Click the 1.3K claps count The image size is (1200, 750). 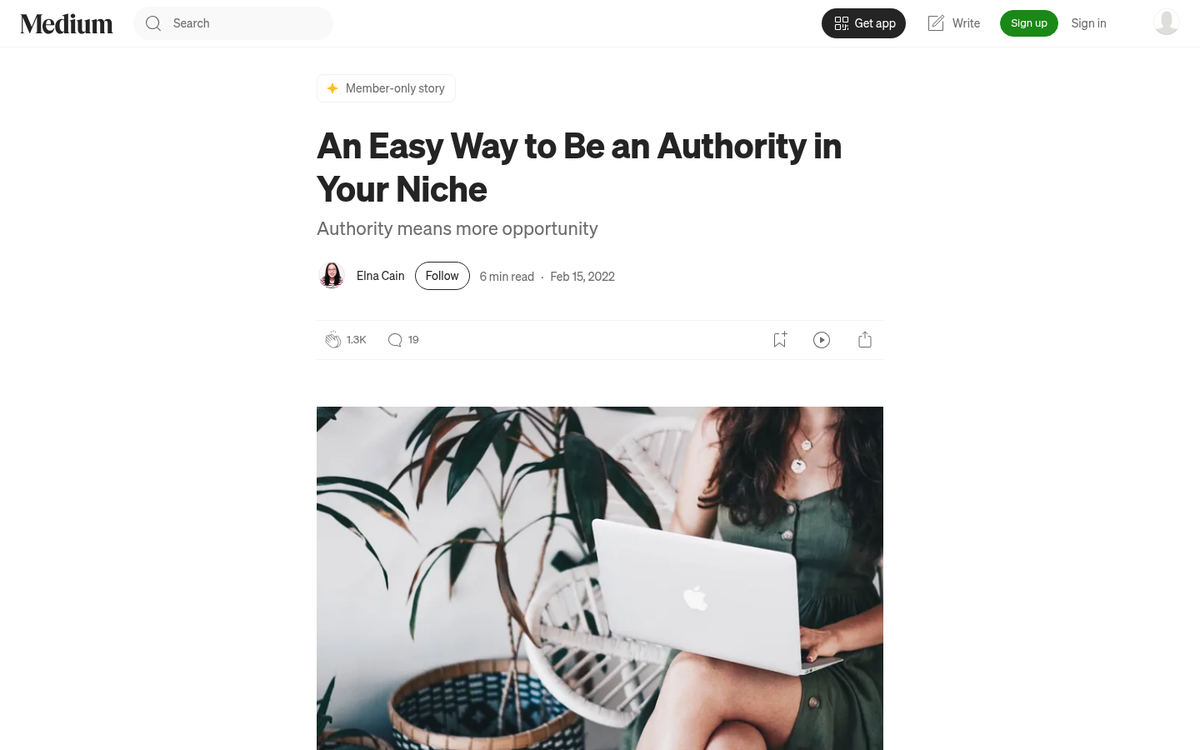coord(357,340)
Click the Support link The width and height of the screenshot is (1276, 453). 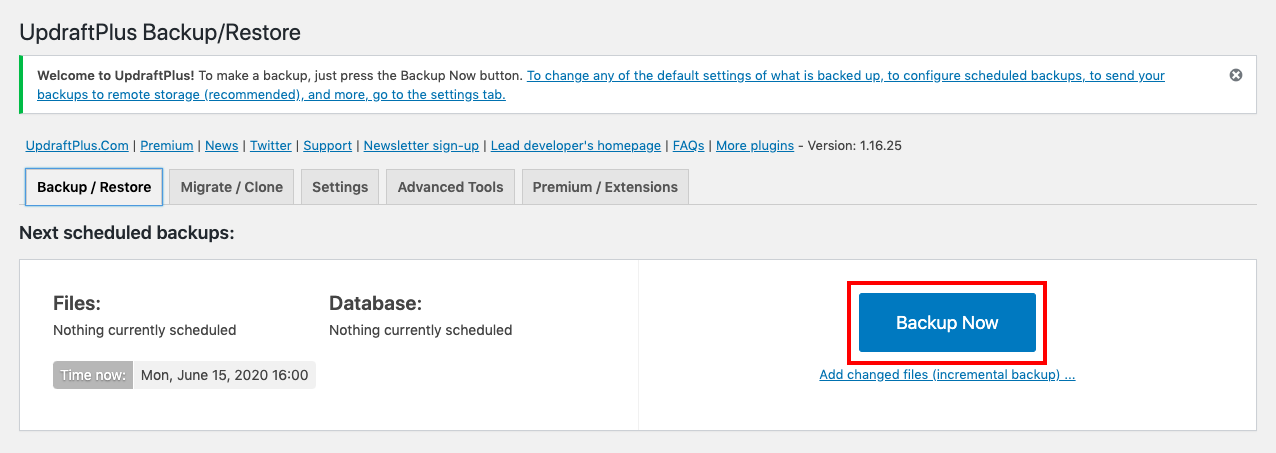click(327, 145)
* * *
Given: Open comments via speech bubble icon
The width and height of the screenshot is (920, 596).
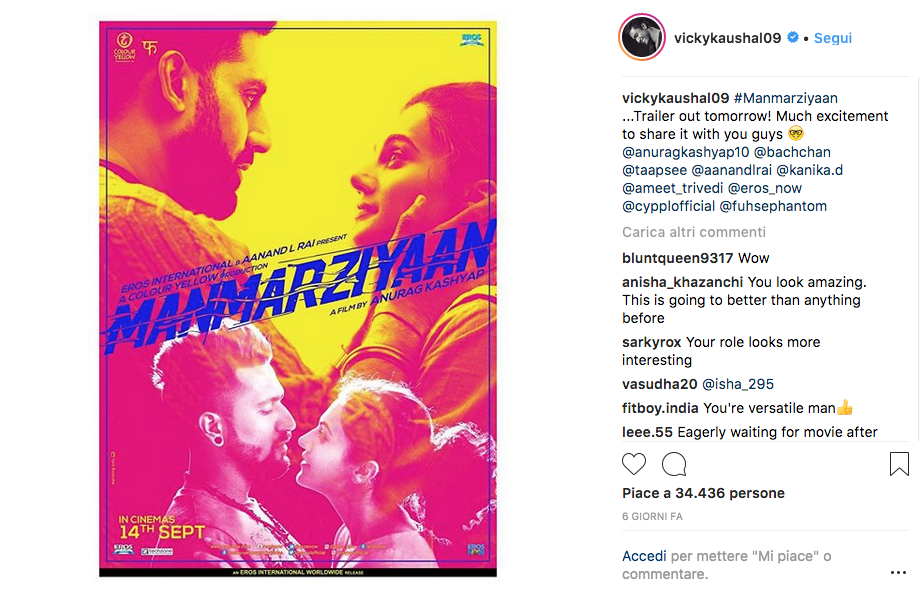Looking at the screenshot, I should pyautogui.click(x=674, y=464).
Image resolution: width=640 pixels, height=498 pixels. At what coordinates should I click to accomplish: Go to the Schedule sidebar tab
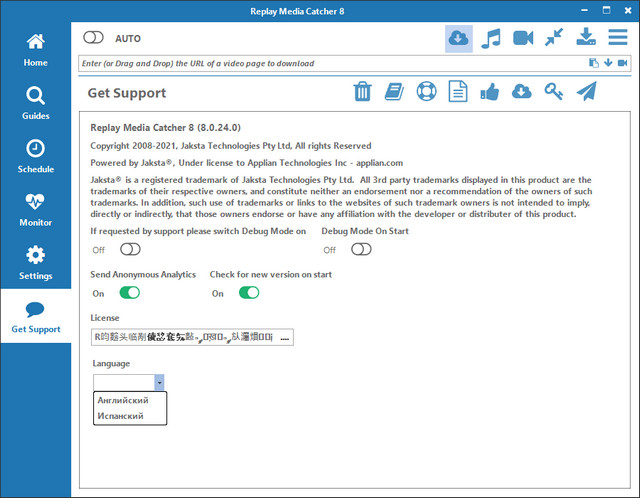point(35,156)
* * *
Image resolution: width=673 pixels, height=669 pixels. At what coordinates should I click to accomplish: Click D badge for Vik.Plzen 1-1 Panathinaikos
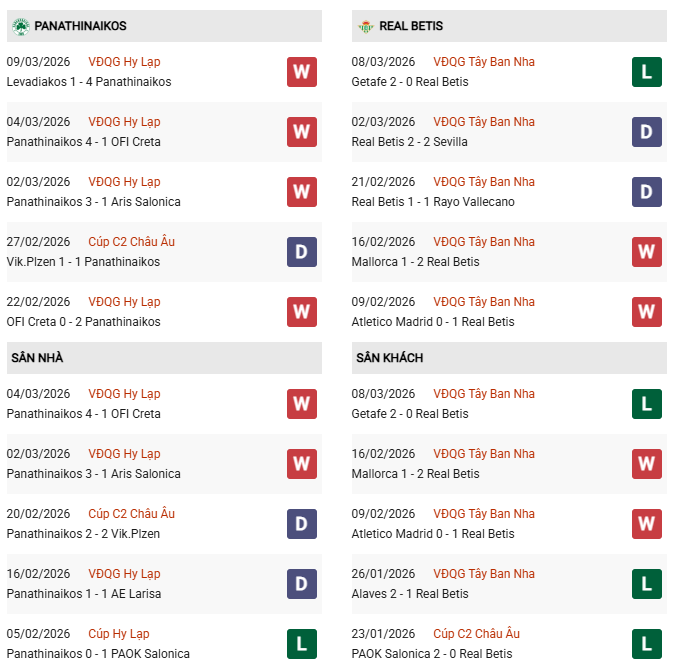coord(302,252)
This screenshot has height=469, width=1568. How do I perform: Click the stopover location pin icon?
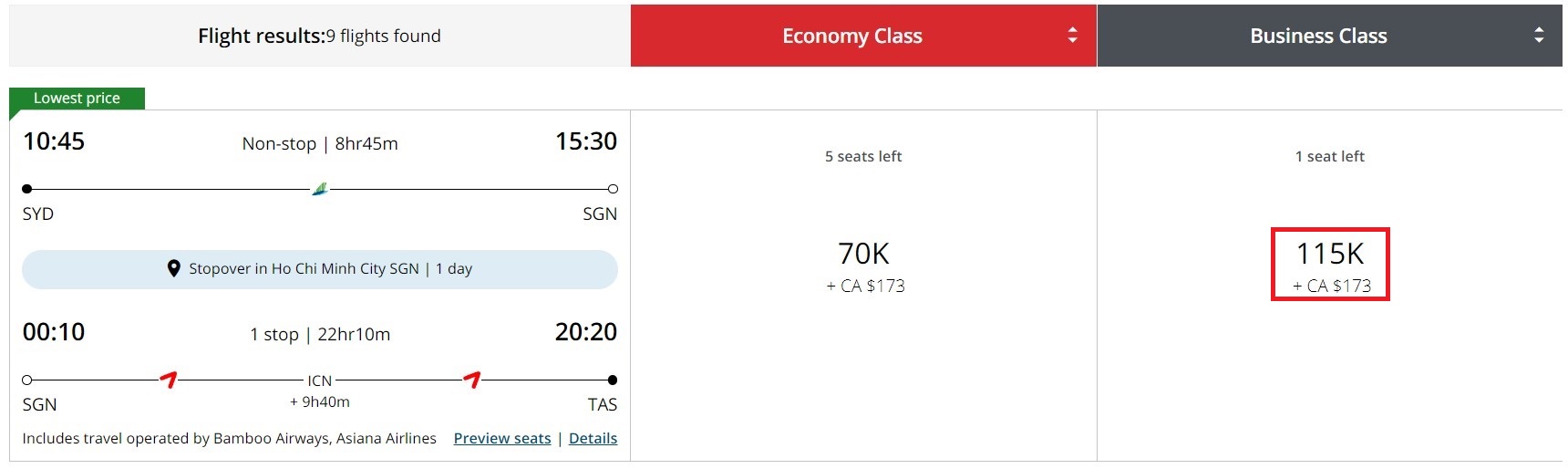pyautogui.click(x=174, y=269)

TASK DIRECTIONS:
Reproduce the records verbatim, from the line containing "Given: Open comments via speech bubble icon" through the line containing "point(35,156)", omitting the pictures.

ANSWER TO THIS PROBLEM:
Given: Open comments via speech bubble icon
The width and height of the screenshot is (920, 596).
Looking at the screenshot, I should pyautogui.click(x=674, y=464).
Image resolution: width=640 pixels, height=498 pixels. At what coordinates should I click to accomplish: Go to the Schedule sidebar tab
point(35,156)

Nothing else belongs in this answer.